Stored records:
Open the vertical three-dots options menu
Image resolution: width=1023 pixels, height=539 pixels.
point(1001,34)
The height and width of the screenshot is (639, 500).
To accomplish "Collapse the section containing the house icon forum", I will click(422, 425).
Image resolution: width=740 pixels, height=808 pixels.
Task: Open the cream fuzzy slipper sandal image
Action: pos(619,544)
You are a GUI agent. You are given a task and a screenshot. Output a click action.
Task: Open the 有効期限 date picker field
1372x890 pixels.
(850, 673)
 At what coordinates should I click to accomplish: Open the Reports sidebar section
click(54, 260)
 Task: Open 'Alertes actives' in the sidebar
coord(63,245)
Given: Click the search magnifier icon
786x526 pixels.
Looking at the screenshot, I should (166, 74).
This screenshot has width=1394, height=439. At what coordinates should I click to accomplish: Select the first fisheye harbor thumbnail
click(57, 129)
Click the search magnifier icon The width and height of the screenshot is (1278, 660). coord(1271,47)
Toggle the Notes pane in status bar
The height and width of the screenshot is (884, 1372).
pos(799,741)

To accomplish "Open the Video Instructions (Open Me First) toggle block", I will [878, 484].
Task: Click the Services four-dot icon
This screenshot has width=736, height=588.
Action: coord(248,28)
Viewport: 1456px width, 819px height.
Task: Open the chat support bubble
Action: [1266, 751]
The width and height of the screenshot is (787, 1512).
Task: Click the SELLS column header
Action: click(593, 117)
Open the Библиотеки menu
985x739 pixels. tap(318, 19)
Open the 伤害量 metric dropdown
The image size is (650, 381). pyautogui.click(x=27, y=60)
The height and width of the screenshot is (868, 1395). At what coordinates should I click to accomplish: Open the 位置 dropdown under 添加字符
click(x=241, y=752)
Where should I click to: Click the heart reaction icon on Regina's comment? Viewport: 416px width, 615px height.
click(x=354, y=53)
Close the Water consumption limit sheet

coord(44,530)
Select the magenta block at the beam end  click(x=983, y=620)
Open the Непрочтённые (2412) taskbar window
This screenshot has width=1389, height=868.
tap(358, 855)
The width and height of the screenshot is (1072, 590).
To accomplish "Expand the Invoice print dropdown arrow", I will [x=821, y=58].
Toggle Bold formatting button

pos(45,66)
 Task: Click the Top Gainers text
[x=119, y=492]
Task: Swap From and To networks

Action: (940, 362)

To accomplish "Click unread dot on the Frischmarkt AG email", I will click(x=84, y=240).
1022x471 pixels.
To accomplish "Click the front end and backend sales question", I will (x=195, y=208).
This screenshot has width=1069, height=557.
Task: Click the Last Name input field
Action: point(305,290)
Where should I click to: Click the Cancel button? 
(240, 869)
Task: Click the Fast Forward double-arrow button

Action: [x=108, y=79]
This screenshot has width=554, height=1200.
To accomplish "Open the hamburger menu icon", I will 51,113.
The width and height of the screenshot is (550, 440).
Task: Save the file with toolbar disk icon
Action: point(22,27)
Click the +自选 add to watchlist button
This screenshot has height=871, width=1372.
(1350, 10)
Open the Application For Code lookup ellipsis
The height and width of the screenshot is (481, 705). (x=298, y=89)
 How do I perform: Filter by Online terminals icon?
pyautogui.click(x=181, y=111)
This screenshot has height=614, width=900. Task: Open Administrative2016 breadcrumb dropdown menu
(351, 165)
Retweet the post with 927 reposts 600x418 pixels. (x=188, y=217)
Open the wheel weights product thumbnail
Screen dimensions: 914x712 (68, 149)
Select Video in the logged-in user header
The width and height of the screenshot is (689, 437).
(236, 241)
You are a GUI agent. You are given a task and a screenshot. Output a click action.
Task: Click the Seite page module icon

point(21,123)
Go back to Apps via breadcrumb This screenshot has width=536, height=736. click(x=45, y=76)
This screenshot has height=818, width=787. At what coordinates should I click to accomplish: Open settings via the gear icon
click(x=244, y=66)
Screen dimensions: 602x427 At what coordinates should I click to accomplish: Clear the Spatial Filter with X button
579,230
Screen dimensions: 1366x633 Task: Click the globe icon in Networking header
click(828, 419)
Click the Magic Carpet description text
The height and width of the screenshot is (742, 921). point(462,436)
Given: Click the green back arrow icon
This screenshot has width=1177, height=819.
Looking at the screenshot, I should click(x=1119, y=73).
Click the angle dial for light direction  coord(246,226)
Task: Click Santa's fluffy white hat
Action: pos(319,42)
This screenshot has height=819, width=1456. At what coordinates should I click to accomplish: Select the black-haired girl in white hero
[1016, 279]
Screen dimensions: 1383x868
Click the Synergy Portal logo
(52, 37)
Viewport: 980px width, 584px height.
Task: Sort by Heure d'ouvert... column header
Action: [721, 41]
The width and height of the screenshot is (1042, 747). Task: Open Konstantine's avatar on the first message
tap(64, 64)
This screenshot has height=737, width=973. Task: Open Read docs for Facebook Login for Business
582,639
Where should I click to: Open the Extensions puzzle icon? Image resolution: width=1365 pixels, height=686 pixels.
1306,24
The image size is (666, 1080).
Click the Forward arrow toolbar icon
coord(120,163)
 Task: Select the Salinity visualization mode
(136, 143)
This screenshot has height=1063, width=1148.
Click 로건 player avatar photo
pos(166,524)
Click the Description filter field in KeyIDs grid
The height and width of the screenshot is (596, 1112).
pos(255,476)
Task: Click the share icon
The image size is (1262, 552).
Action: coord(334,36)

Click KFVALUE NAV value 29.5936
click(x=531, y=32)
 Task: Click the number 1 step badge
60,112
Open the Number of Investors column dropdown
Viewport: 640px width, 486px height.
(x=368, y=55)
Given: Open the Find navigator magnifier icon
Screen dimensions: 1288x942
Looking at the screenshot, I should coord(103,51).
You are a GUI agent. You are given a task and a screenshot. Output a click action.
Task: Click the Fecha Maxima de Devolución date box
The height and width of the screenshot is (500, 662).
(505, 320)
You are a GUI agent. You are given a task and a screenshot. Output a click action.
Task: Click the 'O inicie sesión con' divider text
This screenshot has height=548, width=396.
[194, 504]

Set problem
Transcribe the portion of the data above that begins with the line containing "Click the Magic Carpet description text" and ends with the line containing "Looking at the screenshot, I should click(x=1119, y=73).", including both of those lines.

Answer in full
Click the Magic Carpet description text
The height and width of the screenshot is (742, 921). point(462,436)
Given: Click the green back arrow icon
This screenshot has width=1177, height=819.
Looking at the screenshot, I should click(x=1119, y=73).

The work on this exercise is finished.